Pastor abandoned as a baby finds her blood relative online after 55 years

A pastor left as a baby at a vacant lot in St. Louis in 1963 recently came face to face with her blood relative. Toni DiPina, an ordained minister of the United Church of Christ in Massachusetts, met her cousin for the first time after five decades of searching for her family, thanks to an online DNA kit.

One pastor used DNA to find the family she has been looking for since her childhood. REUTERS/Michaela Rehle

DiPina told the St. Louis Dispatch that she ordered the test kit at an ancestry website, which could help find a match in the site's database consisting of seven million users. With encouragement from her congregation, who prayed for their beloved pastor, DiPina took some samples of her DNA to send back to the site.

The test did find a match and brought DiPina to Rosetta Awkard, her blood relative from Ohio. The two met and hugged for the first time last February.

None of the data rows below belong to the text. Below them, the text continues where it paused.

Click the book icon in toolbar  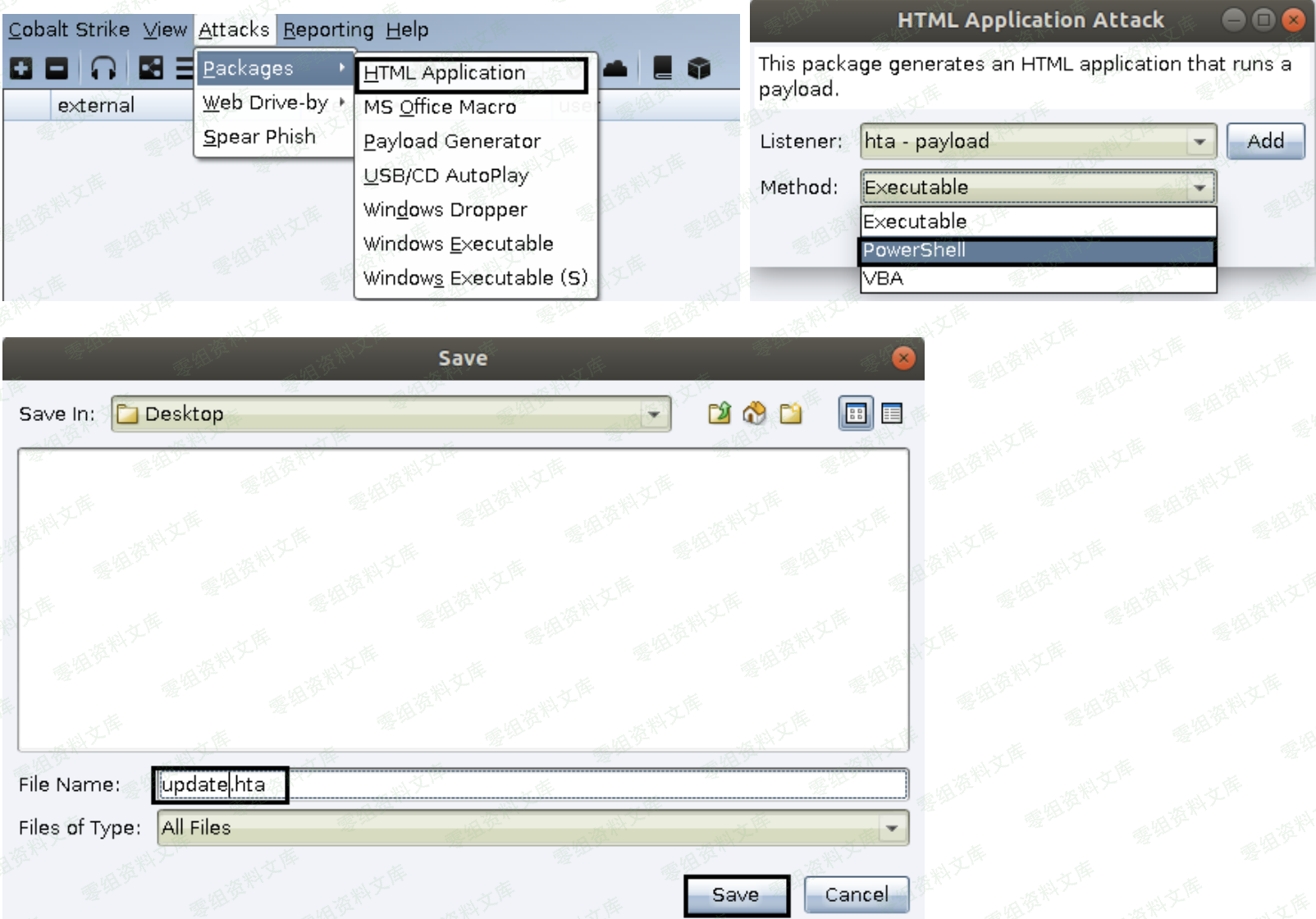[663, 69]
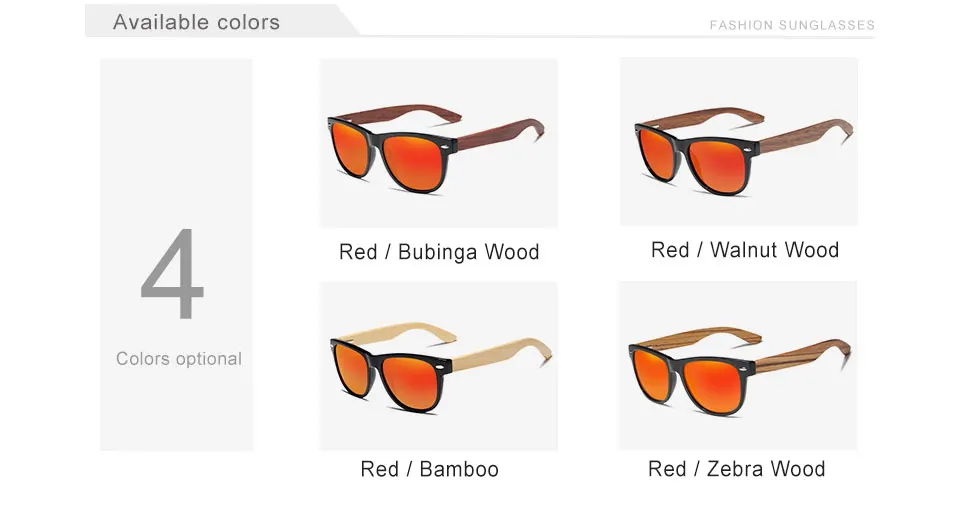Image resolution: width=960 pixels, height=506 pixels.
Task: Click the large number 4
Action: [172, 274]
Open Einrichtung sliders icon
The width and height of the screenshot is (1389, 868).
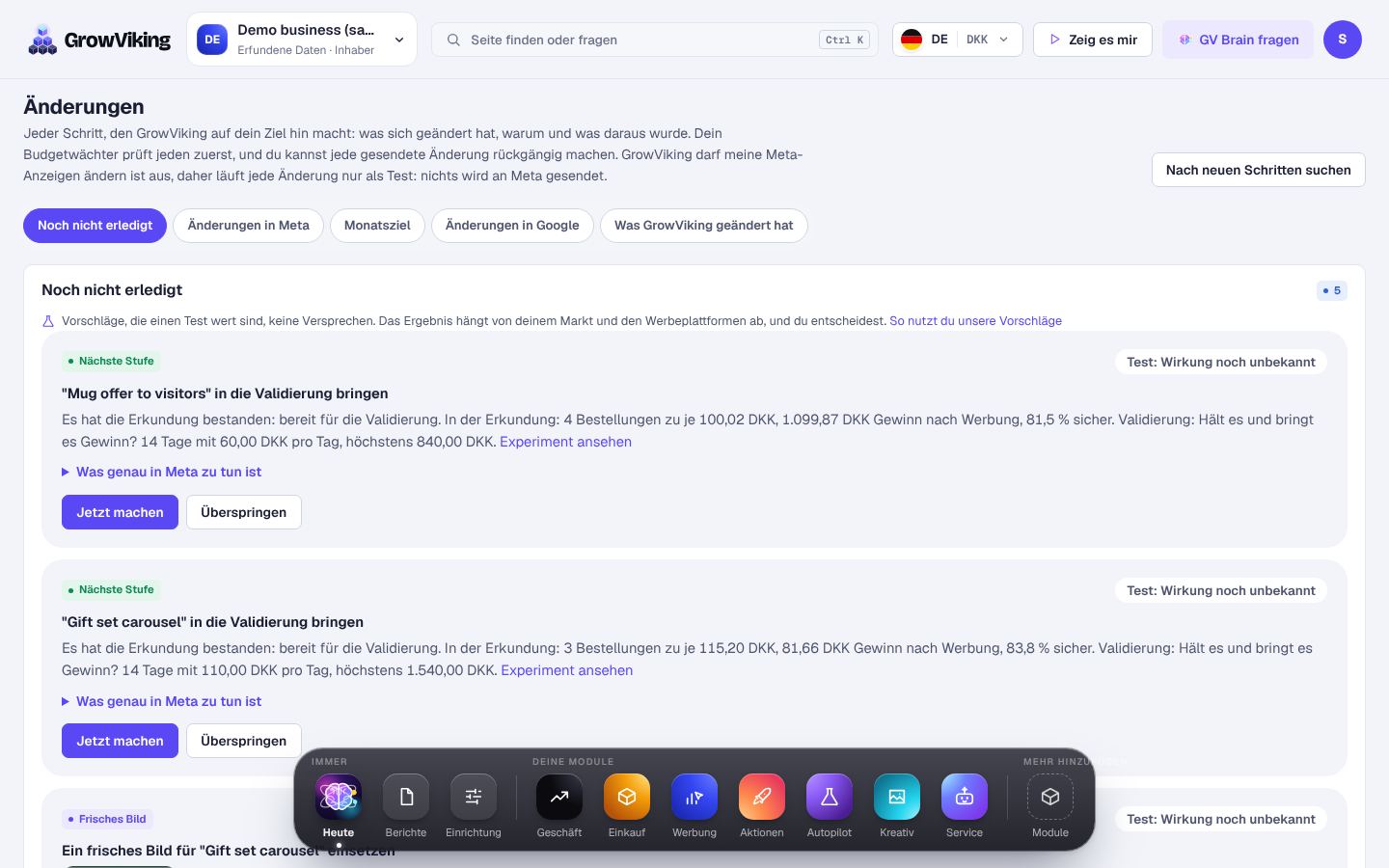474,798
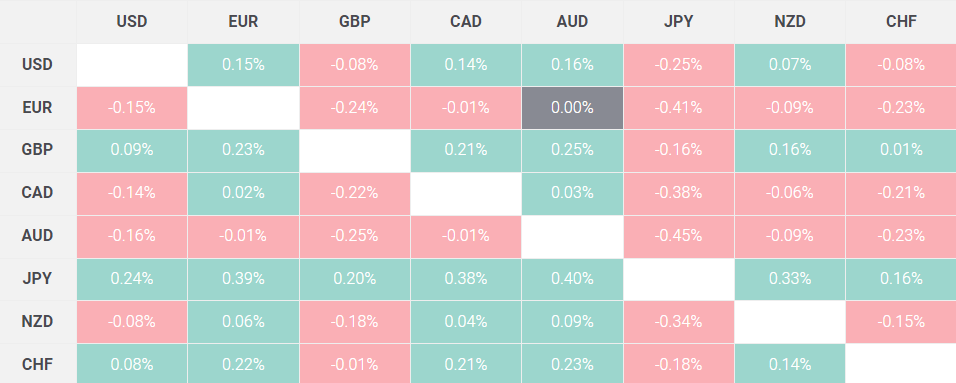
Task: Select NZD row CHF cell -0.15%
Action: tap(901, 321)
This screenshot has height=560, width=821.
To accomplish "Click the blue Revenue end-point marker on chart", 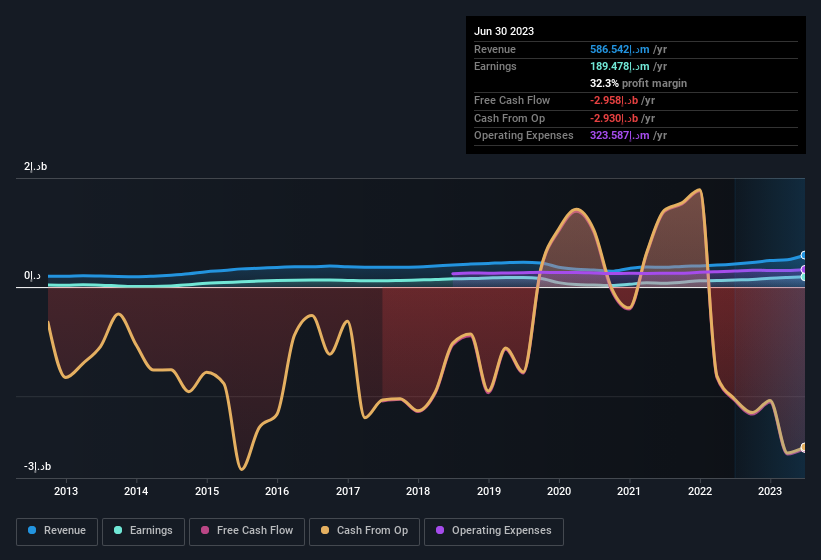I will (803, 256).
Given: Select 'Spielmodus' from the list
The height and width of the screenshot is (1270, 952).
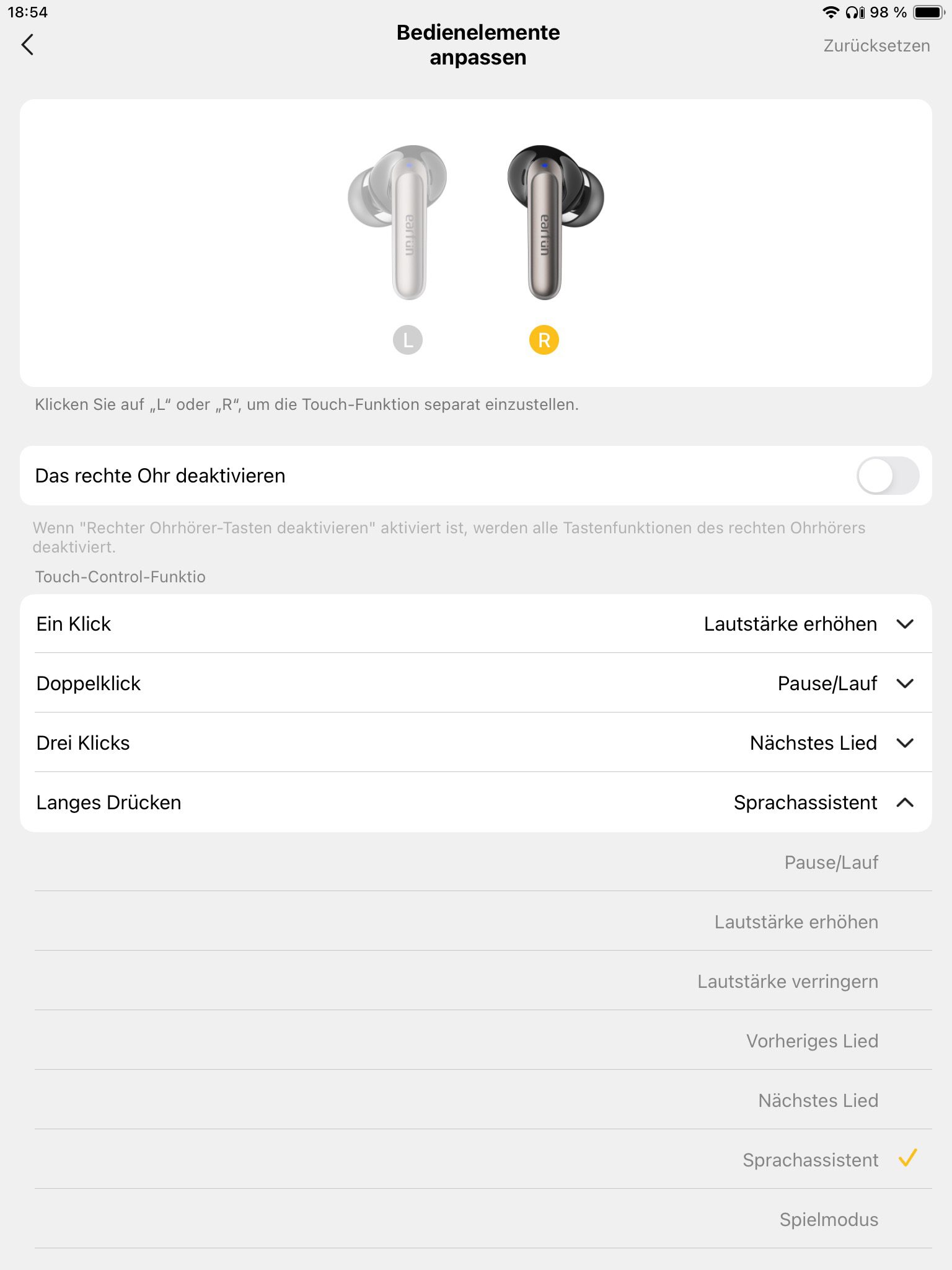Looking at the screenshot, I should coord(829,1220).
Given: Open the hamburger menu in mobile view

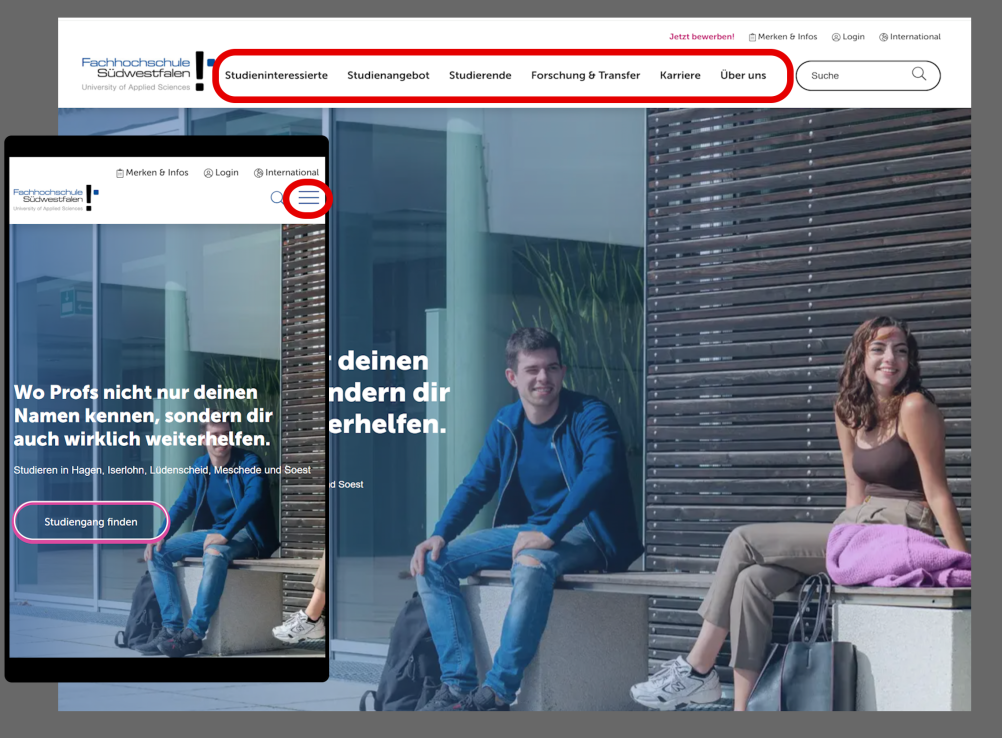Looking at the screenshot, I should [x=309, y=198].
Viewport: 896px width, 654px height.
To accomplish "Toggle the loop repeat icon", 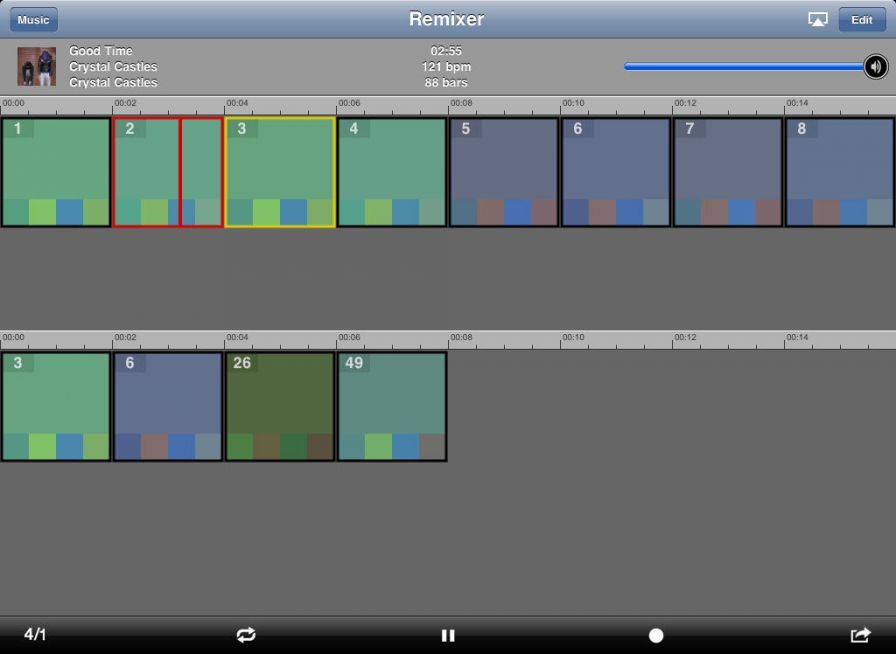I will tap(246, 635).
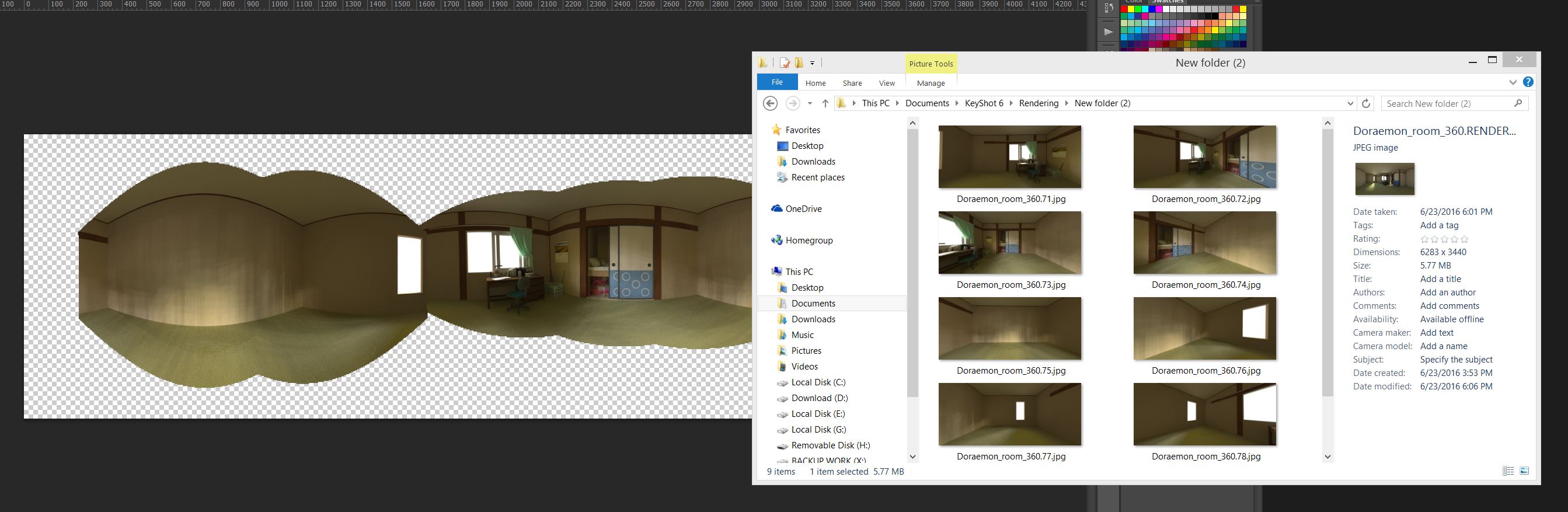
Task: Open the Properties quick access toolbar icon
Action: pyautogui.click(x=785, y=62)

"We're three years apart and I know that if we had known each other when we were kids, we would have been friends," the pastor shared. "So there's a lot of emotions. I'm elated but I've also had to mourn all the times we could have had."

Awkard is DiPina's first cousin. The pastor was only able to find her DNA match because Awkard's 23-year-old son happened to upload his own profile to the ancestry website's database. Their online communication was strange at first but when they saw each other for the first time, the awkwardness quickly went away, especially when Awkard saw that DiPina looked just like her mother.

DiPina, however, still has questions about her parents and her real name. A social worker that took her case gave her the name Antoinette Baker before she married, and doctors who examined her as a baby assigned her birthdate.

Awkard has since been convincing her wider family to take DNA tests as well. She admitted, however, that there has been some resistance.

Meanwhile, the vacant lot where DiPina was abandoned is now called the Deaconess Center for Child Well-Being. Rev. Starsky Wilson, the center's executive who knew of DiPina's story from a former local reporter, invited the pastor to hold a sermon during its consecration last Thursday with Awkard in tow. Wilson said that God had a hand in opening the center through DiPina's story.

"It is surreal to stand before you today on the very place and ground that changed the direction of my life as an infant forever," DiPina told those who attended the service.